Instructions:
1: In the text on the pharmacy technicians consultation, which body is considering whether further development of the revalidation framework is needed?
2: Revise the article on the pharmacy technicians consultation from "The proposals would" up to and including "vaccinations under a PGD.", changing "Northern Ireland" to "Wales".
3: Resume the article on the pharmacy technicians consultation after its final sentence and continue writing it.

Provided text:
The government has launched a consultation on whether registered pharmacy technicians should be allowed to supply medicines under a patient group direction (PGD).
It also asks respondents whether the current training undertaken by registered pharmacy technicians would be considered sufficient for this.
The government said that while allowing registered pharmacy technicians to deliver PGDs could increase their workload, it could also deliver greater efficiency and cost-effectiveness for pharmacy teams by allowing them to make a better use of skills mix.
And it said that the plans would help to develop the vision of a more clinical role for pharmacy teams in the four UK nations, enabling greater healthcare access for patients.
Under the proposals, registered pharmacy technicians would be allowed to supply and administer specific medicines to a group of patients within specific circumstances, under a PGD.
The legislative change would enable the use of PGDs by pharmacy technicians but local criteria and training would still need to be met.
When working under a PGD, registered pharmacy technicians would be professionally accountable for their decisions, including actions and omissions, and would therefore not be obliged to supply medicines under a PGD if they do not believe it is safe to do so.
And the General Pharmaceutical Council (GPhC) is considering whether further development of the revalidation framework is needed, as part of its wider look at post-registration assurance of practice.
The proposals would only apply to registered pharmacy technicians, and could be extended to apply to pharmacy technicians in Northern Ireland once they become a registered profession.
In 2020, the government confirmed that it was ‘looking into’ including pharmacy technicians on the list of healthcare professionals able to administer Covid-19 vaccinations under a PGD.

Data provided:
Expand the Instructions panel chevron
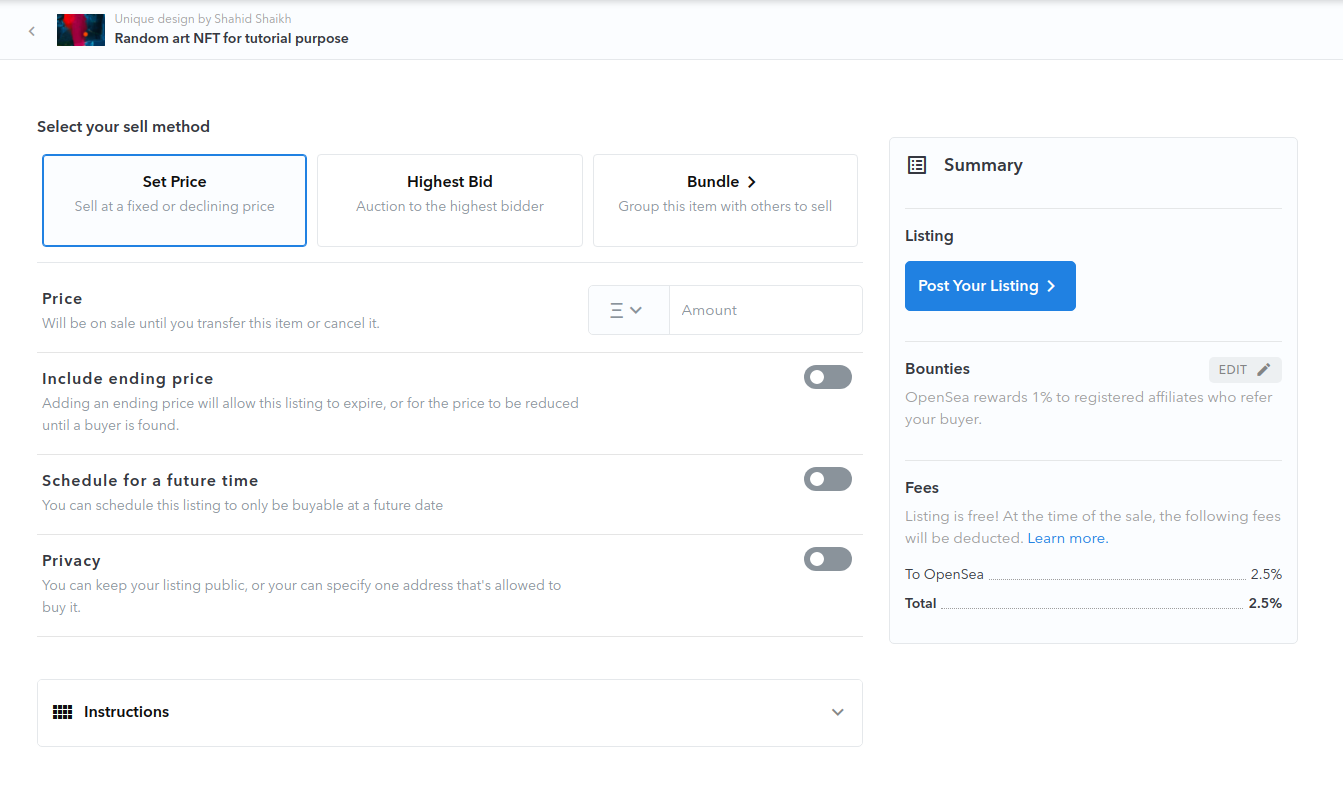coord(838,712)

Solved problems:
1: The General Pharmaceutical Council (GPhC).

2:
The proposals would only apply to registered pharmacy technicians, and could be extended to apply to pharmacy technicians in Wales once they become a registered profession.
In 2020, the government confirmed that it was ‘looking into’ including pharmacy technicians on the list of healthcare professionals able to administer Covid-19 vaccinations under a PGD.

3:
And in March this year pharmacy technicians were legally enabled to deliver parts of the hypertension case-finding service and smoking cessation service.
From May this year, services carried out by staff directly under the supervision of a pharmacist became VAT-free, in a move which pharmacy leaders said will allow better use of the skills mix within community pharmacies.
And a cross-sector working group recently clarified that ‘supervision’ should not require a pharmacist to supervise every individual instance of medicine supply, ahead of prospective legislative reform on the issue.
The PGD consultation said that the Department of Health and Social Care (DHSC) aims to consult on legislative proposals on supervision in autumn 2023.
Malcolm Harrison, chief executive of the Company Chemists' Association (CCA) said that legislative changes needed to be introduced to release capacity within pharmacy teams and allow them to deliver more patient facing clinical care.
'Integral to this future is enabling pharmacy technicians to do more as part of the pharmacy team. Allowing pharmacy technicians to supply medicines and services through Patient Group Directions, is one way to achieve this,' he said this week, commenting on new training announced for pharmacy technicians.